Wednesday, 18 October 2017

How to open specific port in firewall in CentOS Linux

Guys, if your organization is behind a firewall, the networking team usually takes care that most unused ports are blocked, unless absolutely necessary. In some cases, you may want to add an exception to the firewall rules though, to open up a specific port to allow incoming and outgoing network traffic.

In today's example, we may want to open up a port 8080 to allow TCP connections for instance. Note that these commands are specifically for the CentOS flavor of Linux. Other flavors of Linux may have different command syntax. Please check accordingly.

Firstly view the existing firewall rules using the following command

firewall-cmd --list-all

Output (Old rules):

public (default, active)
  interfaces: en0
  sources:
  services: dhcpv6-client ssh
  ports: 9005/tcp
  masquerade: no
  forward-ports:
  icmp-blocks:
  rich rules:

As you see from the existing rules, it seems that port 9005 is open. Now let us add the port 8080 to the firewall rules using the below command.

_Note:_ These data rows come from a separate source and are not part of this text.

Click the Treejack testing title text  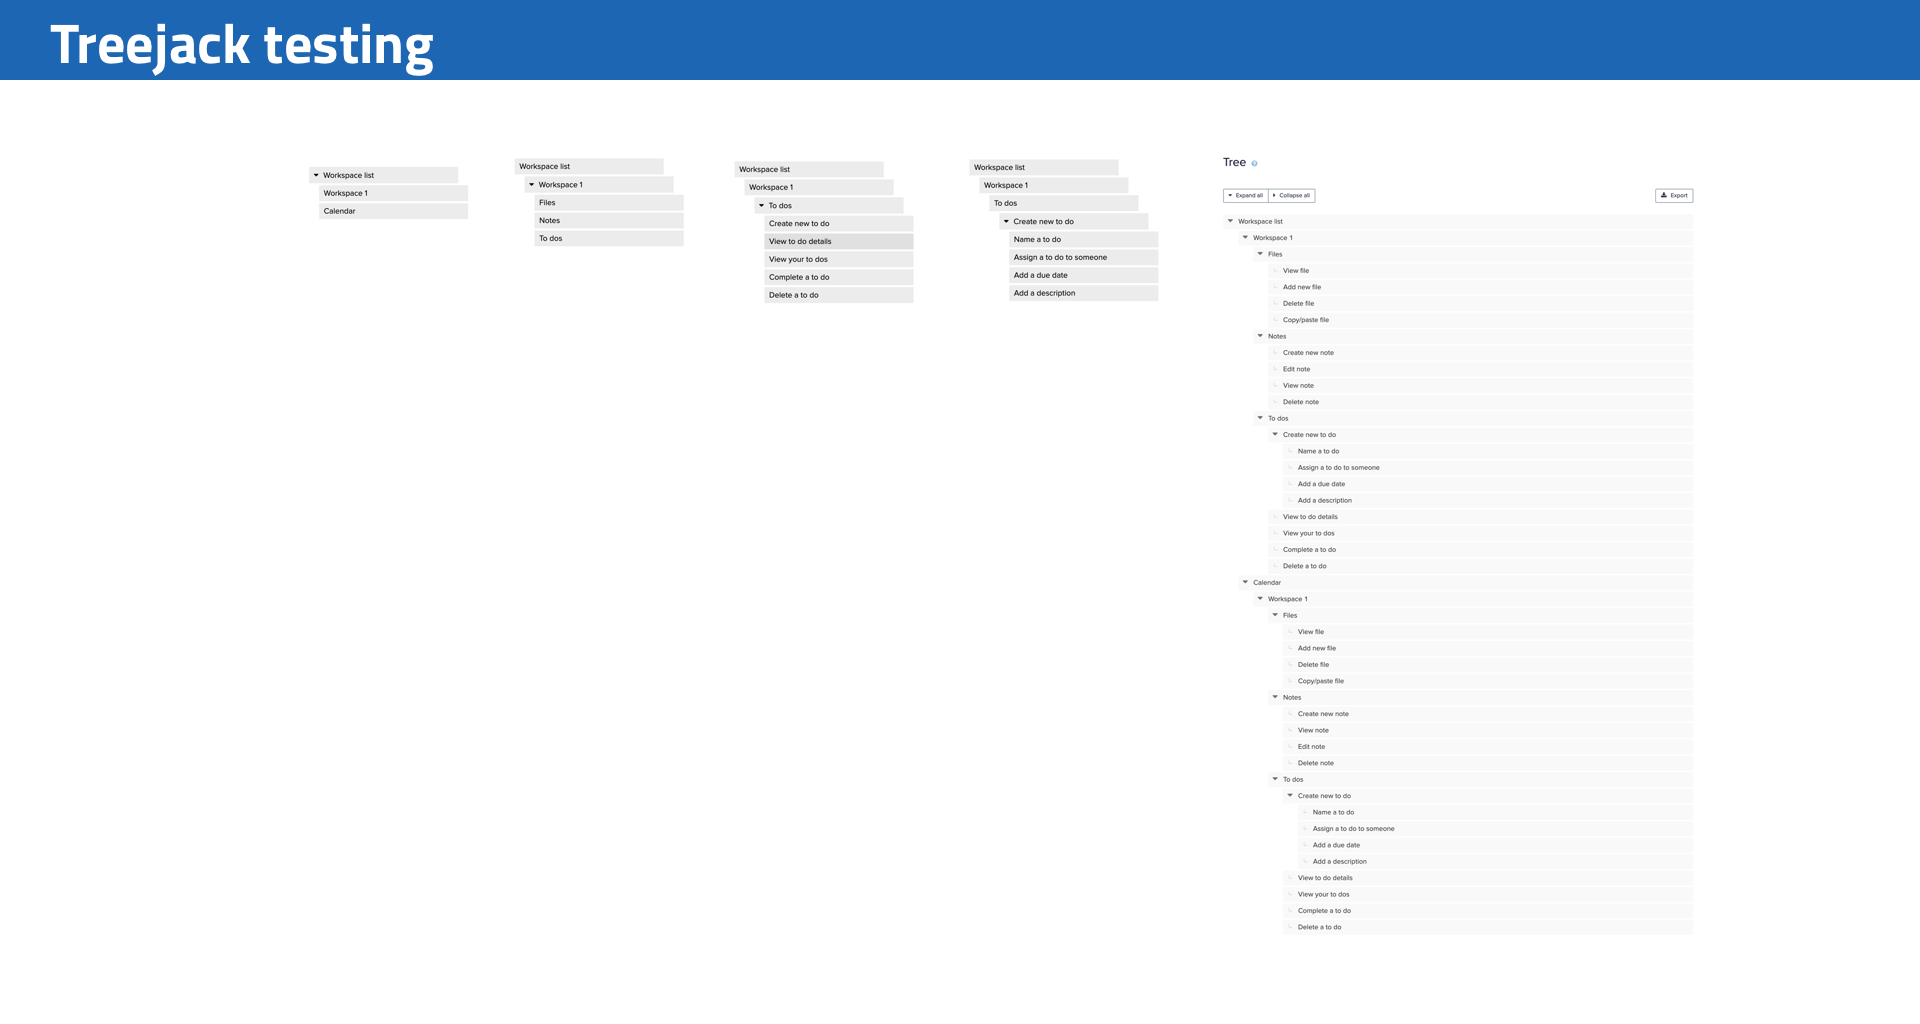coord(241,45)
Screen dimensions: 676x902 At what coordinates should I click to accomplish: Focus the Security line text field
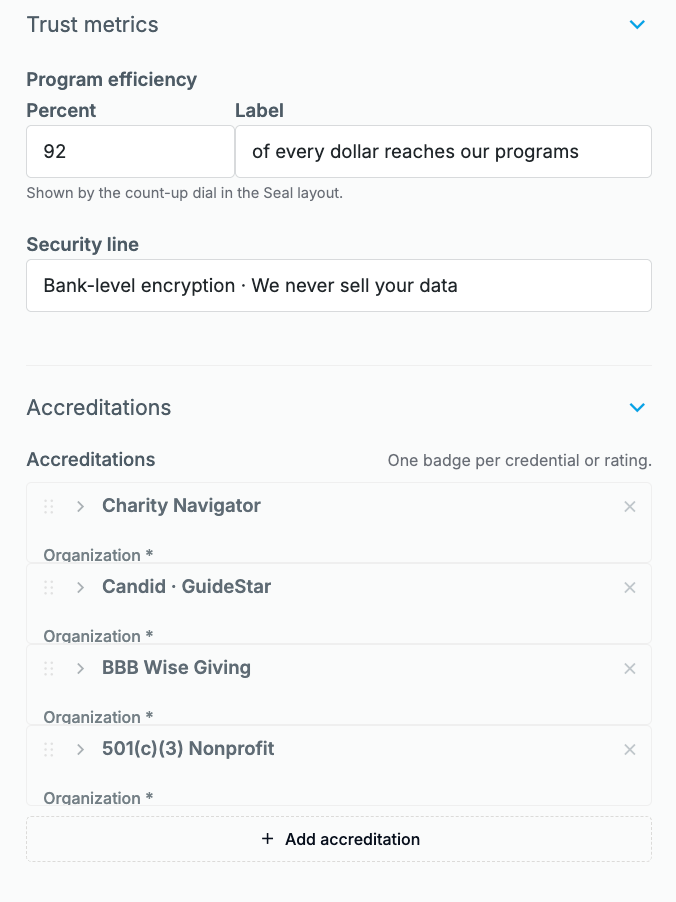pos(339,285)
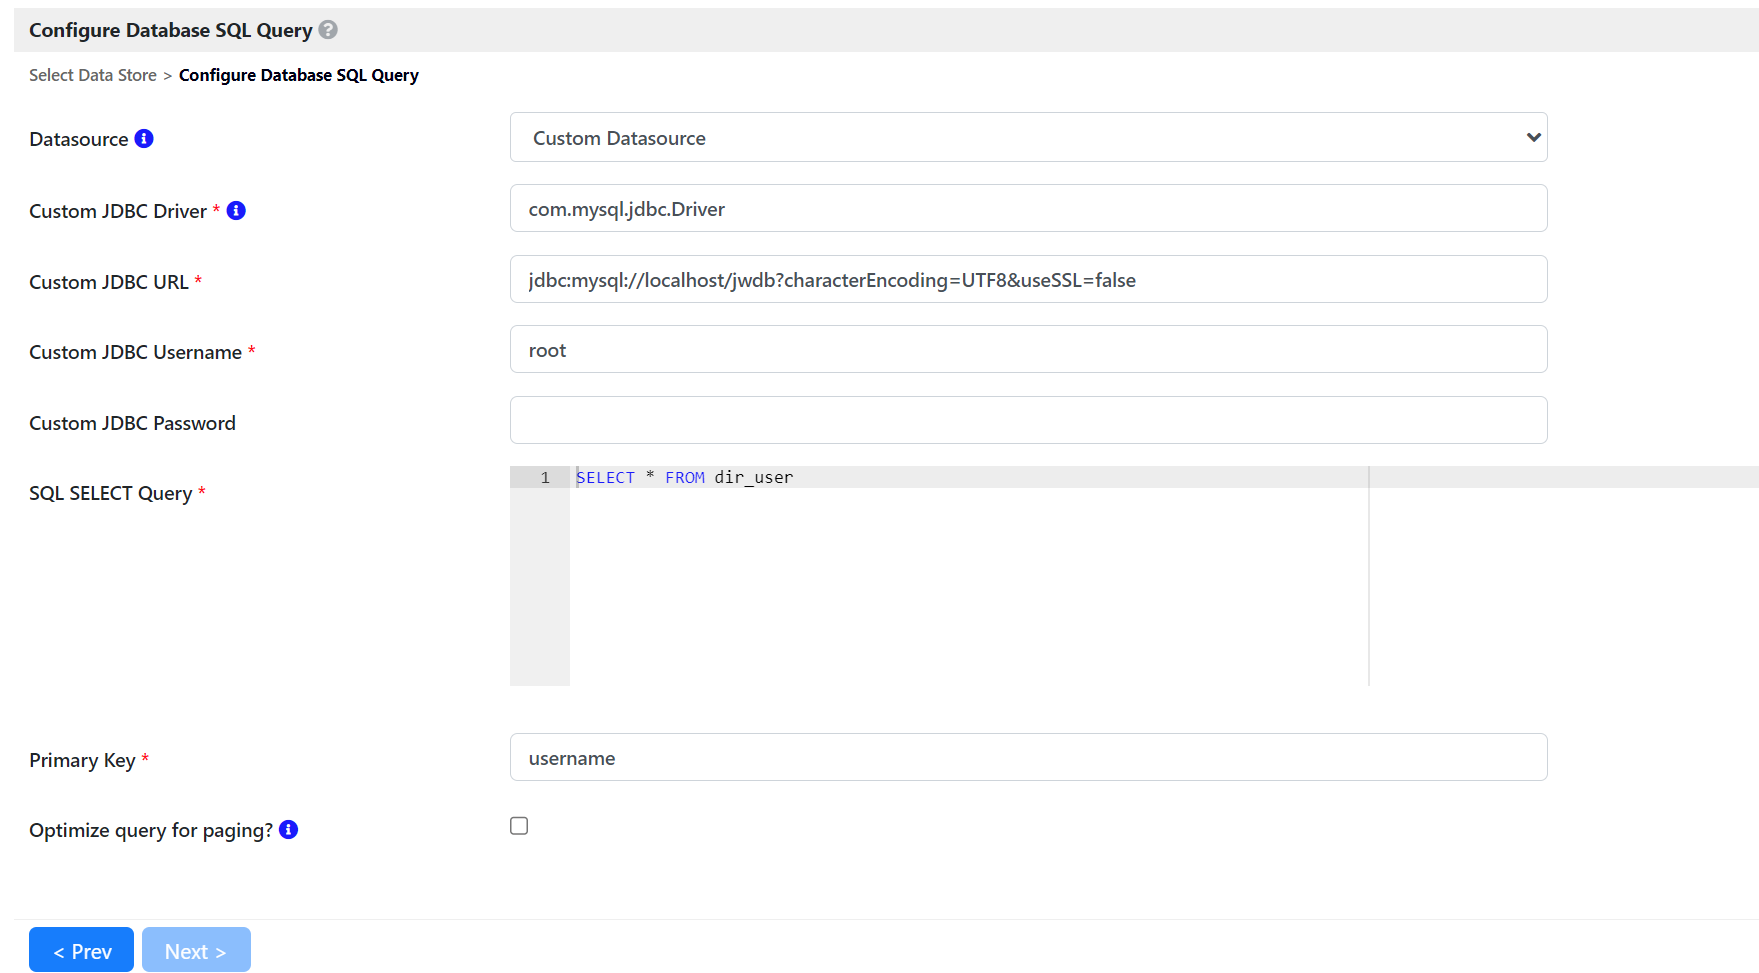Click the dir_user table name in the query
Viewport: 1759px width, 973px height.
coord(754,478)
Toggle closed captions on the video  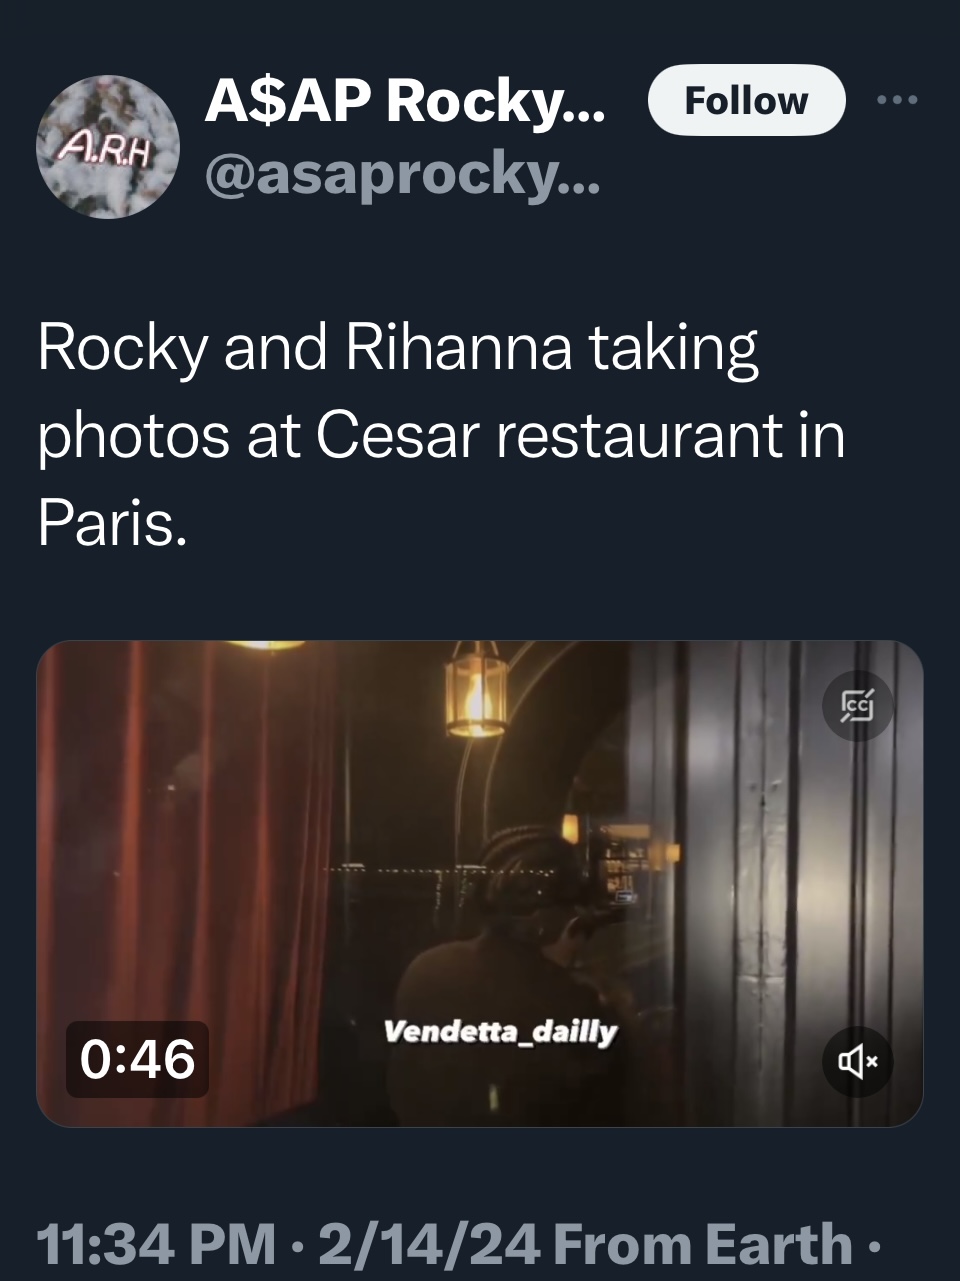click(857, 706)
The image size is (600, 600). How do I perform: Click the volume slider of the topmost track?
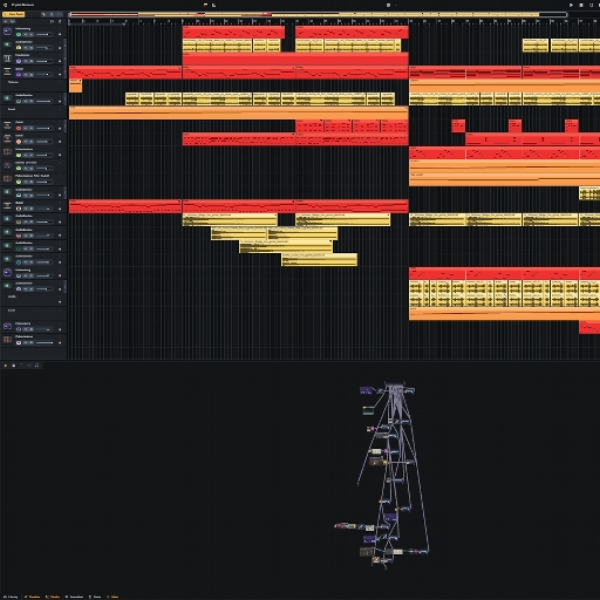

If the command is executed fine, it will display "success". Make sure to reload firewall configuration to bring the new rules into effect.

firewall-cmd --zone=public --add-port=8080/tcp --permanent
success

firewall-cmd --reload
success

In order to view the double check the firewall rules, again use the --list-all command.

firewall-cmd --list-all

Output ( Updated rules):

public (default, active)
  interfaces: en0
  sources:
  services: dhcpv6-client ssh
  ports: 8080/tcp 9005/tcp
  masquerade: no
  forward-ports:
  icmp-blocks:
  rich rules:

As you see the port 8080 has been added to the list i.e it has been opened up.